2. I am less hard on myself when I fail
I used to feel vaguely paranoid about failure and success, that I had to put on a perfect veneer of affluence (again working-class, immigrant paranoia) and never ask for help and never ever fail at anything I attempted. This is going to make me sound completely paranoid, but I had this underlying fear that if I failed, people would enjoy it and find it funny. I could almost hear a vague echo of “think you’re better than us princess” or “remember how bad this feels the next time you get ideas above your station.” I don’t know where these voices came from but they’ve been knocking around in my head since I was in school.
The funny thing is, with businessmen, they do fail and they just go at it again. Everything you try is a gamble, whether you’re setting up a business or pursuing a masters degree. Being able to fail and start again is a luxury. I’ve attempted many things that have failed, and I don’t regret doing them because I’ve learned so much from those mistakes.

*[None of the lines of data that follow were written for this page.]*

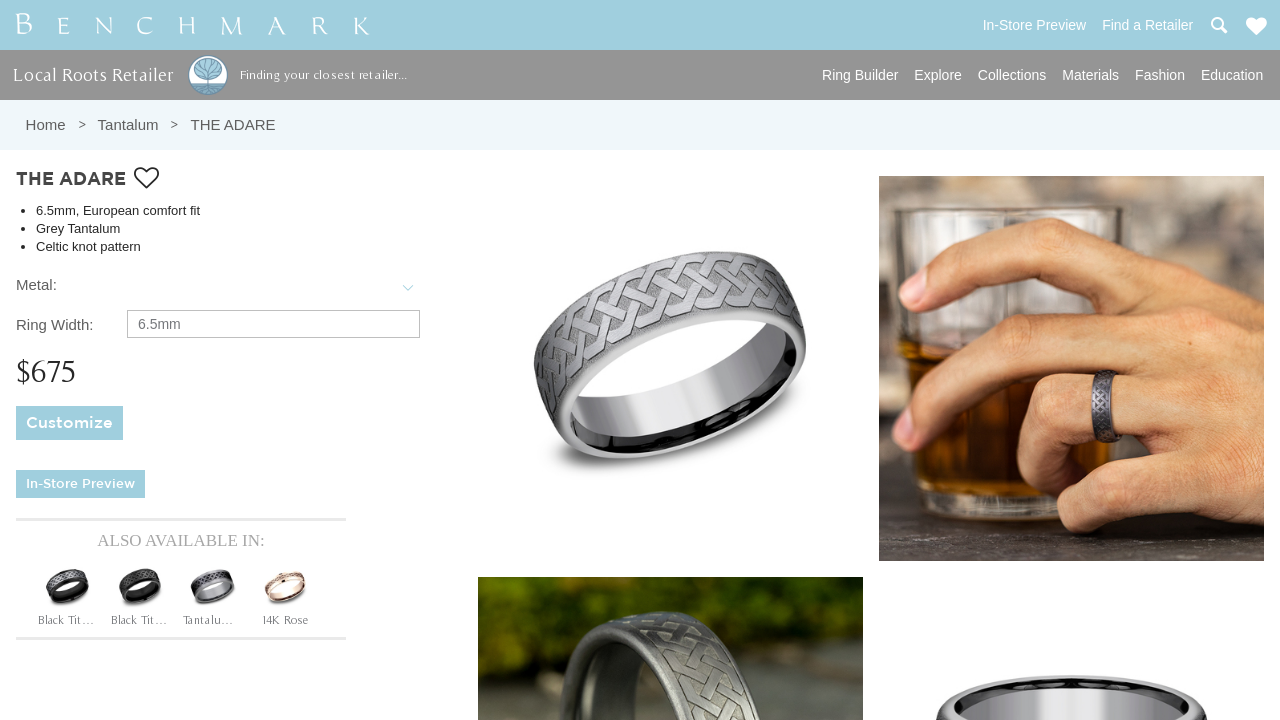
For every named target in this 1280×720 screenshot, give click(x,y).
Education (1232, 75)
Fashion (1160, 75)
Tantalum (128, 124)
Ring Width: (55, 324)
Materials (1090, 75)
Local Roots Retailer (93, 74)
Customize (69, 423)
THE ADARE (232, 124)
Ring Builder (860, 75)
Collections (1012, 75)
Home (46, 124)
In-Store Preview (80, 484)
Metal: (36, 284)
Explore (937, 75)
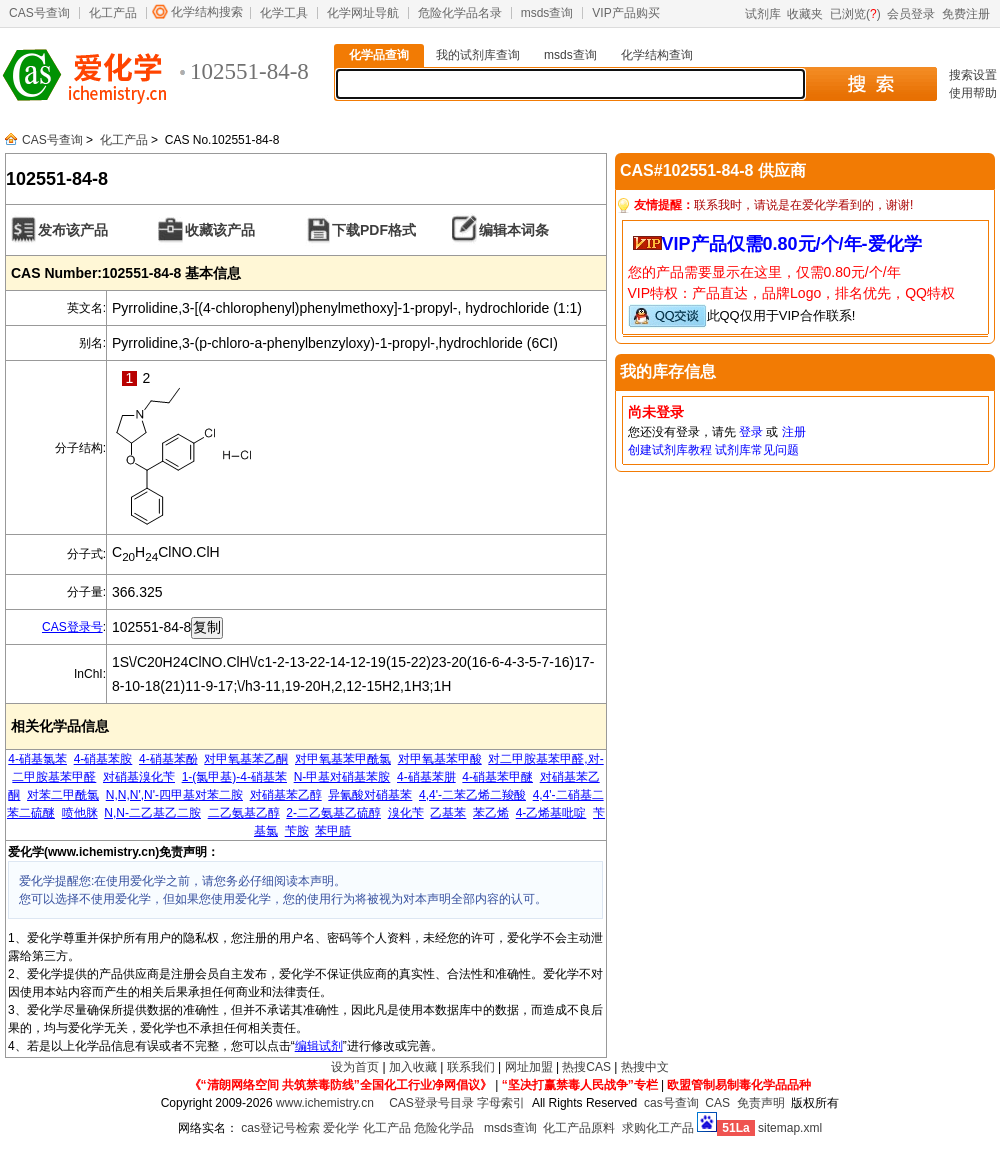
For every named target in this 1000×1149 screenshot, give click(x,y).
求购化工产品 (658, 1128)
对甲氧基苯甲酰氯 (343, 759)
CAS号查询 (39, 13)
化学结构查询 (657, 55)
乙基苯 (448, 813)
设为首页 (355, 1067)
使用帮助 (973, 93)
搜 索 (870, 84)
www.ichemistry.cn (325, 1103)
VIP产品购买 (625, 13)
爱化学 (341, 1128)
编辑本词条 (514, 230)
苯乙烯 (491, 813)
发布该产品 (73, 230)
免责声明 (761, 1103)
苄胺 (297, 831)
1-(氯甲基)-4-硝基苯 (234, 777)
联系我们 (471, 1067)
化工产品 (113, 13)
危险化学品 (444, 1128)
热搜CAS (586, 1067)
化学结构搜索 (207, 12)
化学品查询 (379, 55)
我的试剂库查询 (478, 55)
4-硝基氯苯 (37, 759)
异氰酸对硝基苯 (370, 795)
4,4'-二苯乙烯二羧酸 (472, 795)
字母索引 (501, 1103)
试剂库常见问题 (757, 450)
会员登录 (911, 14)
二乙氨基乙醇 (244, 813)
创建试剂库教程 (670, 450)
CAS (717, 1103)
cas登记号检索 (280, 1128)
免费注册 (966, 14)
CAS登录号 (72, 627)
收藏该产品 (220, 230)
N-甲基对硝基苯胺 (342, 777)
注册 (794, 432)
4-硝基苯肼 (426, 777)
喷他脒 (80, 813)
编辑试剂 (319, 1046)
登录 (751, 432)
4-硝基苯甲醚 (497, 777)
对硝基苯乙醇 (286, 795)
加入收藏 (413, 1067)
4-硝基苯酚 (168, 759)
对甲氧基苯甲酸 (440, 759)
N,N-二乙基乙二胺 (152, 813)
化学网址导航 (363, 13)
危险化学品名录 (460, 13)
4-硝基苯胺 (103, 759)
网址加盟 (529, 1067)
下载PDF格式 (374, 230)
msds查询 (547, 13)
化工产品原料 (579, 1128)
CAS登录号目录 (431, 1103)
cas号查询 (671, 1103)
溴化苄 (406, 813)
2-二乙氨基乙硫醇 (333, 813)
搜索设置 (973, 75)
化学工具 (284, 13)
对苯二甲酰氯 (63, 795)
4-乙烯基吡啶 (551, 813)
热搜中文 (645, 1067)
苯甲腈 (333, 831)
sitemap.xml (790, 1128)
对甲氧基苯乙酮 (246, 759)
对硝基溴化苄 (139, 777)
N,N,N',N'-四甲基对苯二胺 (174, 795)
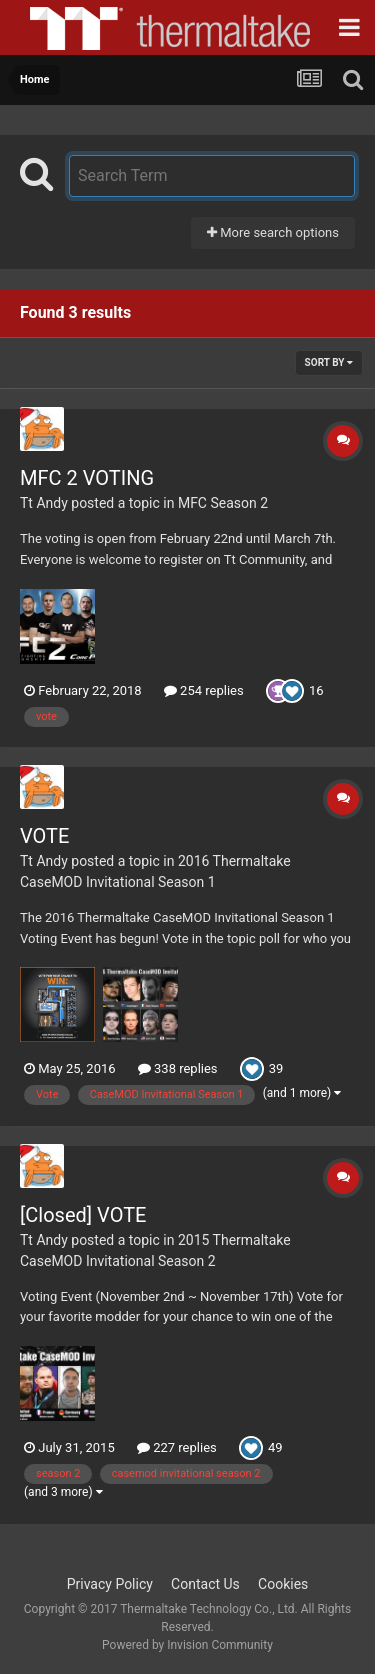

3. I am less materialistic
This was the thing that really surprised me. Don’t get me wrong — I have nice clothes, a few pieces of jewelry and high-quality things, but everything I own could probably fit in a large suitcase. The neighbors I know who are the happiest are very family oriented, they live carefully, and quite often utter the phrase “I can’t believe it was so expensive,” which never fails to make me laugh. I have become very contented with what I have and don’t feel the need to show off or project an image of affluence. I’ve lost all of my insecurities about looking poor because I know that’s not what these people with wealth worry about. They are comfortable in their own skin.
4. I don’t feel ashamed of my upbringing or my lifestyle
When I was younger, I used to go to a special supermarket that sold expired products. We used to buy tins of beans there, spices, snacks and things for my packed lunch. I had a game I used to play because I was so worried one of the wealthier girls I went to school with would catch me walking in or out of this shop (it was fine when I was actually in the shop because then I was invisible — 9-year-old logic!). When I was walking into or exiting the expired food shop with my parents, I would hold my breath. If I held my breath no one would see me. I always held my breath and it always worked, as none of the wealthier girls ever knew I shopped there, and they never spread rumors about me at school.
My income has fluctuated massively throughout my life, and I still go to the expired supermarket to buy snacks and spices and chewing gum. It’s now part of my identity because it makes good economic sense to me. Why pay $1 for a packet of chewing gum when you can buy barely-expired gum for 20c? Just chew a little harder! Cheap, expired snacks meant my parents could put themselves through college, could afford to buy me a school uniform. They are not the enemy! Hurrah! Also, I now know that millionaires are some of the biggest eccentric cheapskates. I consider expired snacks to be my secret eccentricity. I also ride a bike instead of driving, I wear second-hand clothes, and I drink a glass of wine before going out so I only buy one cocktail.
Once I was at a party and an acquaintance made a comment about seeing me walking down the street instead of driving and asked me why I didn’t drive a car. One of the most successful jewelry designers overheard the conversation and chimed in, “Darling, she doesn’t need to drive, she is the sports car.”